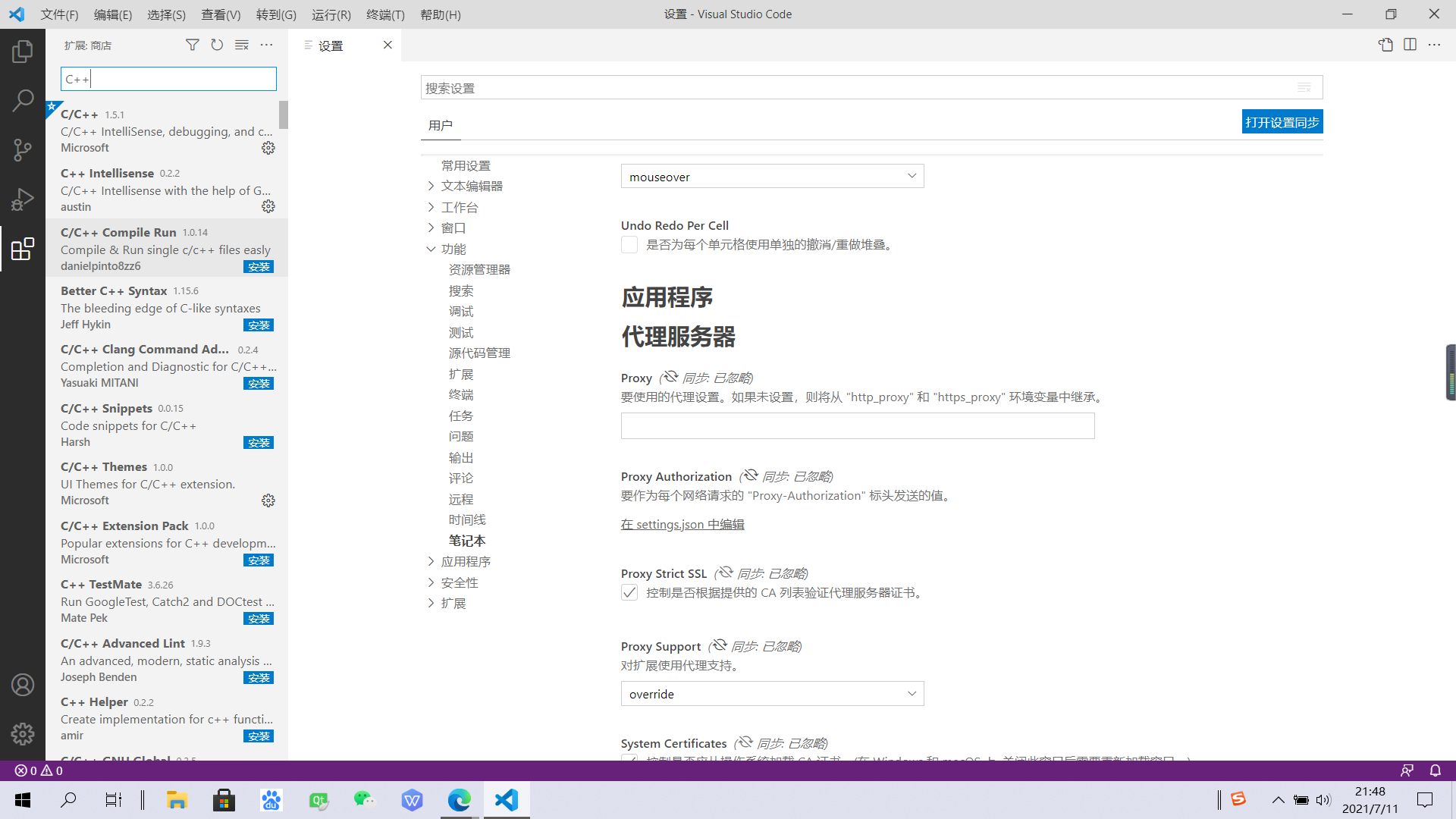Click the gear icon on C/C++ extension
This screenshot has height=819, width=1456.
[x=268, y=148]
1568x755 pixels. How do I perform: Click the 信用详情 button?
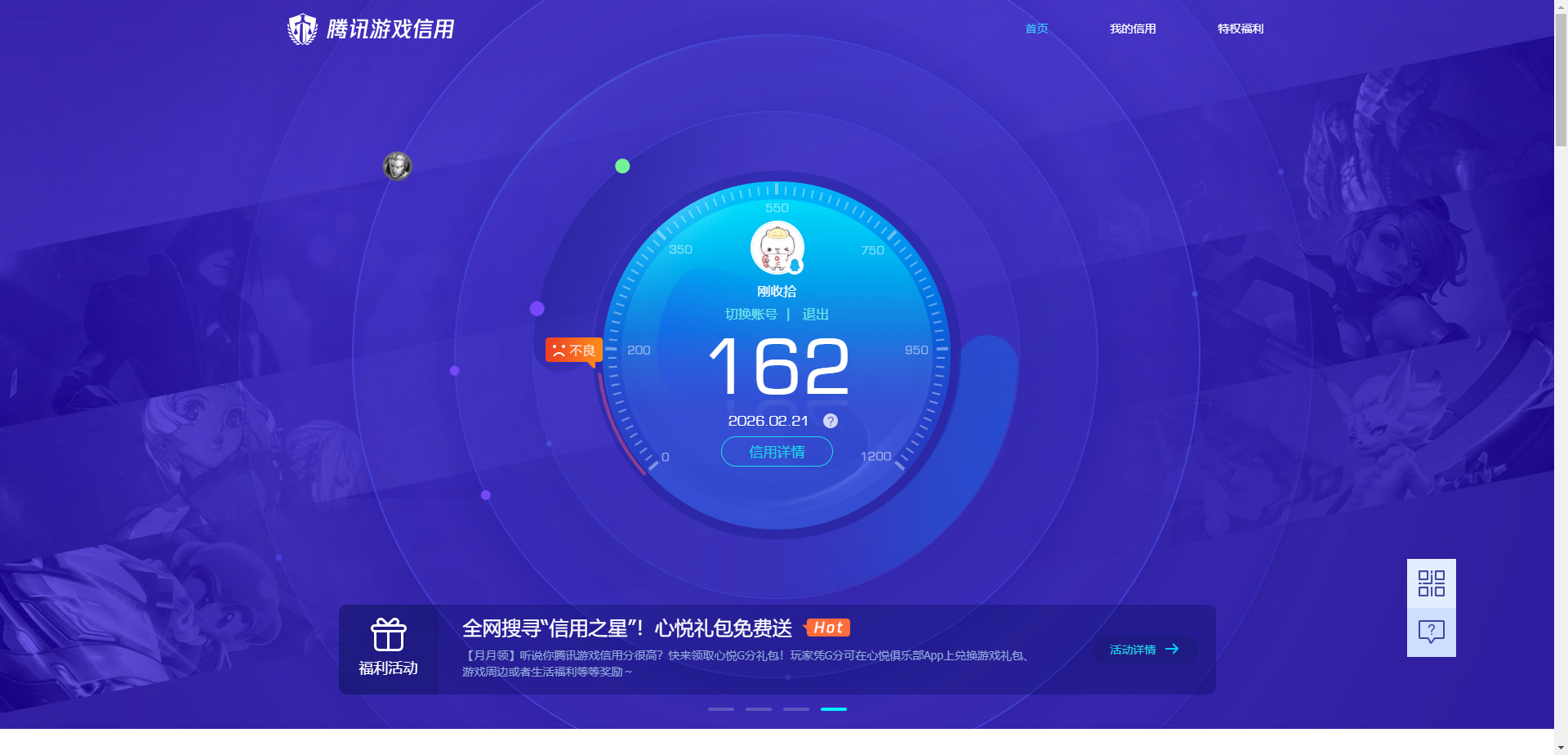(776, 452)
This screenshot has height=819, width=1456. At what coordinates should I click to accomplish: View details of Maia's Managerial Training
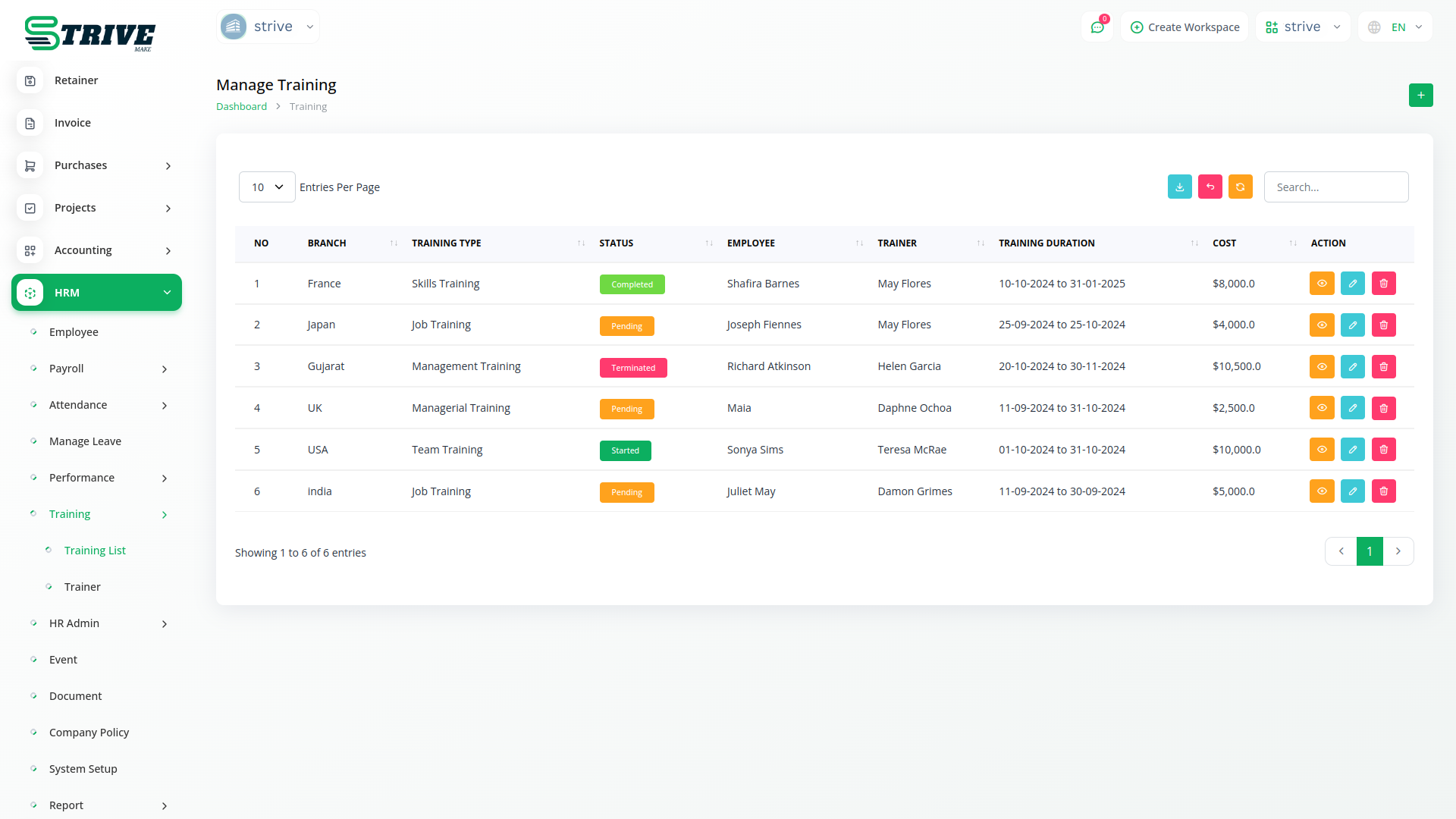(1321, 408)
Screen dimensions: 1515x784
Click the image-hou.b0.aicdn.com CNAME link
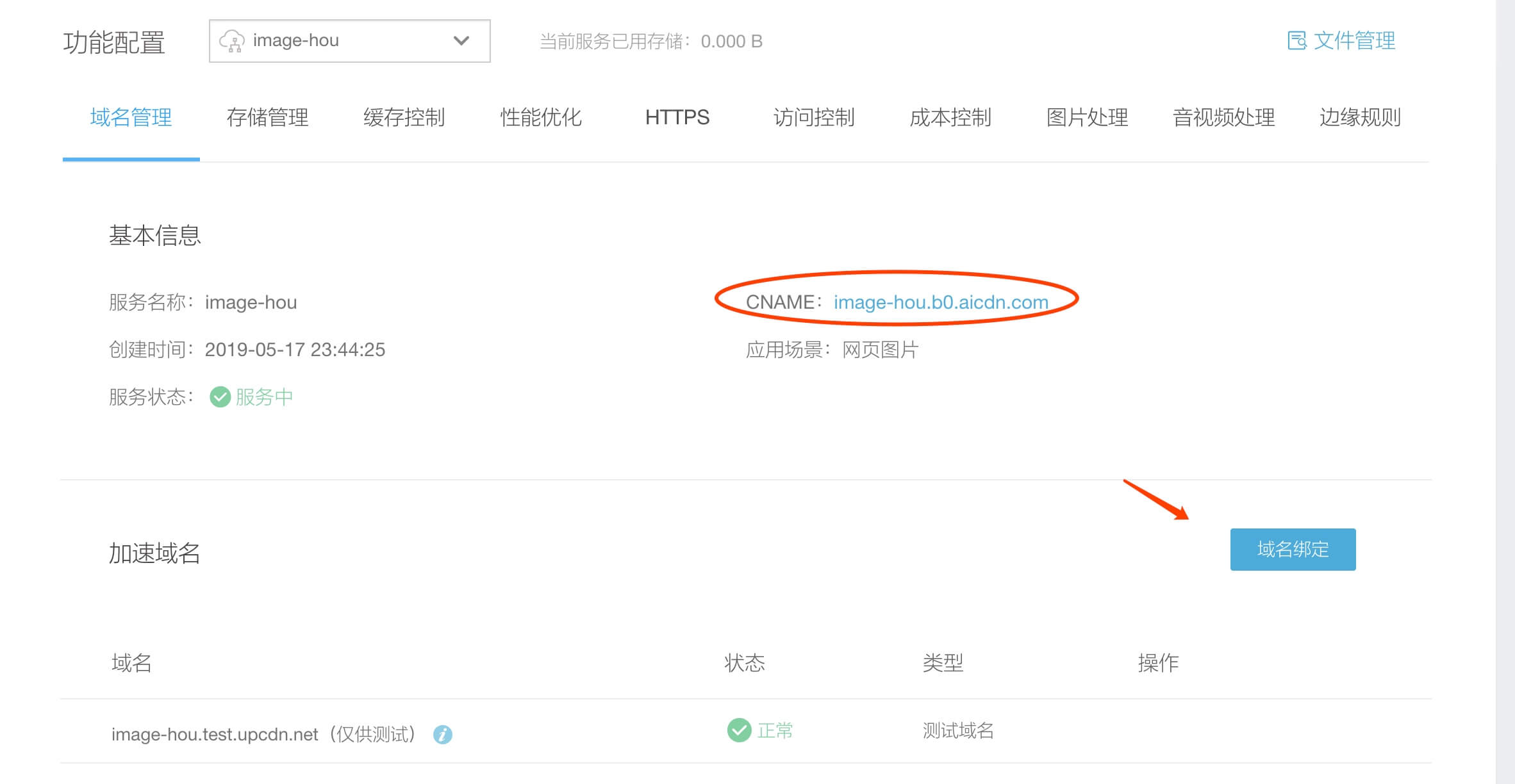click(941, 302)
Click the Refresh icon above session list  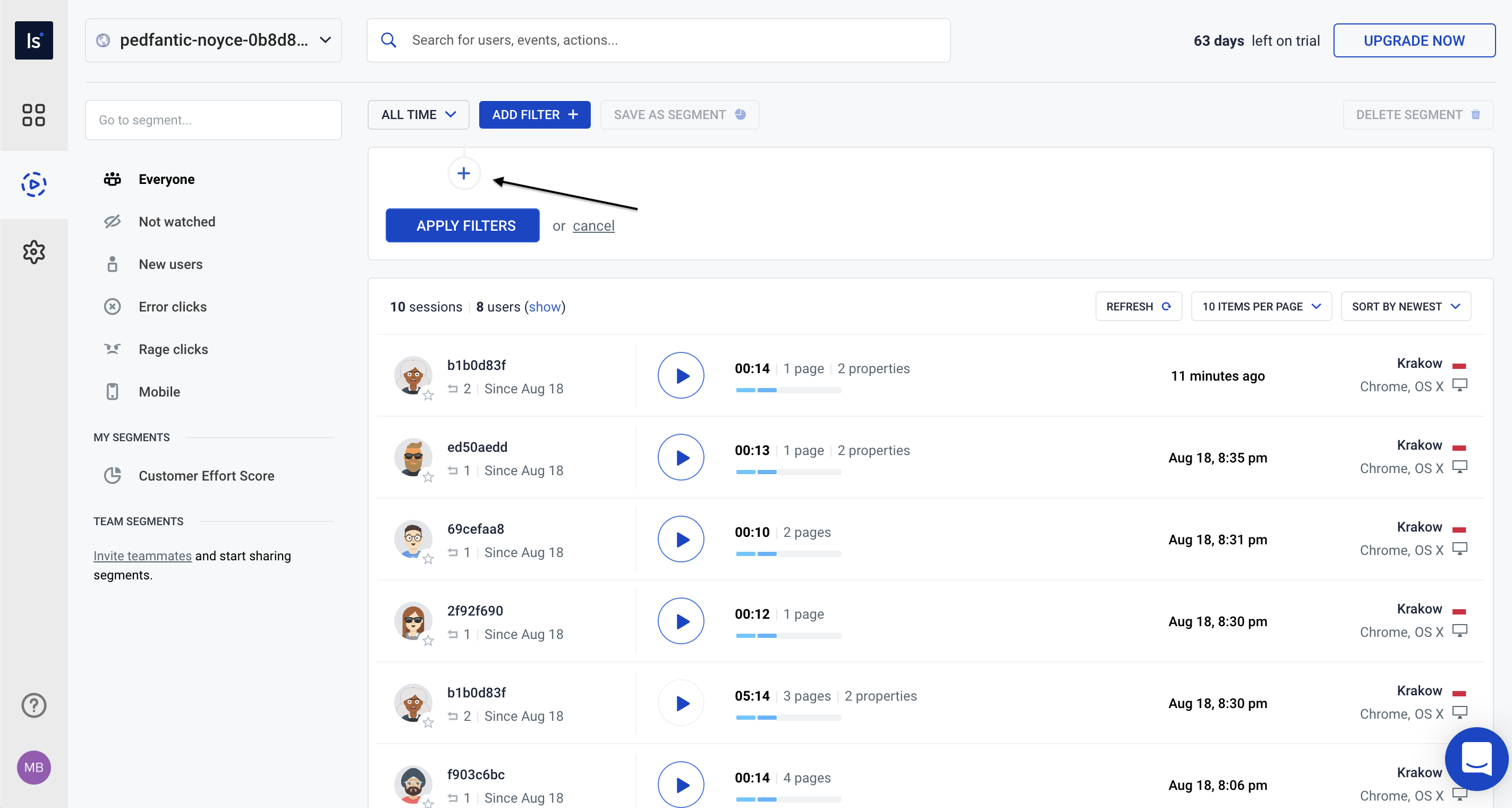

:: Work request ::
Copy nothing but the lines above that run from the one with "1568x755 pixels. How" to the one with "Screen dimensions: 1515x784", ends included; pictures stay out.

:: Answer box ::
1568x755 pixels. How do I perform: Click the 信用详情 button?
(776, 452)
This screenshot has height=819, width=1456. At what coordinates should I click to accomplish: View details of Maia's Managerial Training
(1321, 408)
Screen dimensions: 1515x784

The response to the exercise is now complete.